Currently, the U.S. energy landscape is comprised of about 19 percent nuclear. However, there have not been any new nuclear plants built in the country since 1996. On top of that, 20 of the country’s 61 operational plants (including California’s Diablo Canyon nuclear plant) are expected to close in the future due to the rise of cheaper, more efficient sources of energy and issues in how to store nuclear waste.
“Back then we thought [nuclear] would be so cheap that energy would be free,” Fenton says. “Now, it’s too expensive to even matter.”
Turning tides in energy
But the Diablo Canyon power plant isn’t just another nuclear plant shutting its doors; its closure (happening in late 2025) is monumental in the fact that it marks California’s total elimination of nuclear power.
On one hand, the closing of this nuclear power plant has been seen as a victory for anti-nuclear environmentalist who fought against the initial establishment of the plant in the 1970s. On the other hand, a number of prominent environmentalists have voiced their support of nuclear – sometimes even citing it as the world’s best option to shift dependence from fossil fuels.
Before activists became suspicious of the dangers posed by nuclear energy, many believed the new science to be revolutionary. President Eisenhower even announced in his 1953 “Atoms for Peace” initiative declaration that, “Experts would be mobilized to apply atomic energy to the needs of agriculture, medicine, and other peaceful activities. A space purpose would be to provide abundant electrical energy in the power-starved areas of the world.”
At that point, the environmental consciousness of activists across the glob was not yet awoken. Weapons such as the hydrogen bomb began making citizens suspicion of the dangers of nuclear, and a decade later that suspicion trickled into general energy production.
But the energy argument wasn’t just about environmental dangers, it also touched on questions of the need of industrial-scale technology and the general overuse of energy.
The Diablo Canyon nuclear plant happened to be at the center of that argument.
Discussions of environmental destruction and nuclear meltdowns began to emerge. The modern environmental movement began taking a real form in the 1970s and nuclear power became a main target.
But as times change, so do opinions. In light of climate change and rising levels of carbon dioxide in the atmosphere, some environmentalists are taking their sights off of nuclear in order to tackle bigger fish such as the fossil fuel industry.

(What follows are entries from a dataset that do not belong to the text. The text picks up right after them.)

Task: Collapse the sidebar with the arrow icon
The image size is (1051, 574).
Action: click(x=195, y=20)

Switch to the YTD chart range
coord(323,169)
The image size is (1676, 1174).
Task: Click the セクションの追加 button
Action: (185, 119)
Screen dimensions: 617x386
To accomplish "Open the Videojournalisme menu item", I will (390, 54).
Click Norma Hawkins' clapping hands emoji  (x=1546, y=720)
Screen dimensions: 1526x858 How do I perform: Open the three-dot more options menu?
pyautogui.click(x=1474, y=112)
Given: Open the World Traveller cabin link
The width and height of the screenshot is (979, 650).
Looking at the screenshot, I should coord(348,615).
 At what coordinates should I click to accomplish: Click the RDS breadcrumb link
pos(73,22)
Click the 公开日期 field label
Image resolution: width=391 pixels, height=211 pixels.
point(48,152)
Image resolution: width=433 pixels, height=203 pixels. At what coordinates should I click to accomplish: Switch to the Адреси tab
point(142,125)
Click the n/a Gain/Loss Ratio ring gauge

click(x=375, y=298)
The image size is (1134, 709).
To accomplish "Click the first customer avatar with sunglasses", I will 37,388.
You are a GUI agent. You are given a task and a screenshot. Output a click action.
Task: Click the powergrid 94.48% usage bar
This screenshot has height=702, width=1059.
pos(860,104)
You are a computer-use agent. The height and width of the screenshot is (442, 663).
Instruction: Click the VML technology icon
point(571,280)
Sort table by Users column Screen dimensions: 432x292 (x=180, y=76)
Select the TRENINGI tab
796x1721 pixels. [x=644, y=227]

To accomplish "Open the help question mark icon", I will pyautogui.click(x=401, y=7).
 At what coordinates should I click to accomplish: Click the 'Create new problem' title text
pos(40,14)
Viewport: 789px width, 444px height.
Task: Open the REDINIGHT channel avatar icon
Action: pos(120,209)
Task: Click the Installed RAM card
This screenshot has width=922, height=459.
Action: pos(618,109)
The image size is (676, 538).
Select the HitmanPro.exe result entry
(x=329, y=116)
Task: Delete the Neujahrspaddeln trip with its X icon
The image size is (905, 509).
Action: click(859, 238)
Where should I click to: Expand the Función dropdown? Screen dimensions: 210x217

One prominent environmentalist and co-founder of Earth Day, Stewart Brand, went so far to tell NPR in an interview that, “I’m so pro-nuclear now that I would be in favor of it even if climate change and greenhouse gases were not an issue.”
The closing of the Diablo Canyon nuclear power plant promises California citizens the development of more solar, wind, and other clean power technologies. According to the company behind the move – Pacific Gas & Electric Co. – this shift will help get closer to the goal of 50 percent electricity generation in the state of California from renewable energy sources by 2020.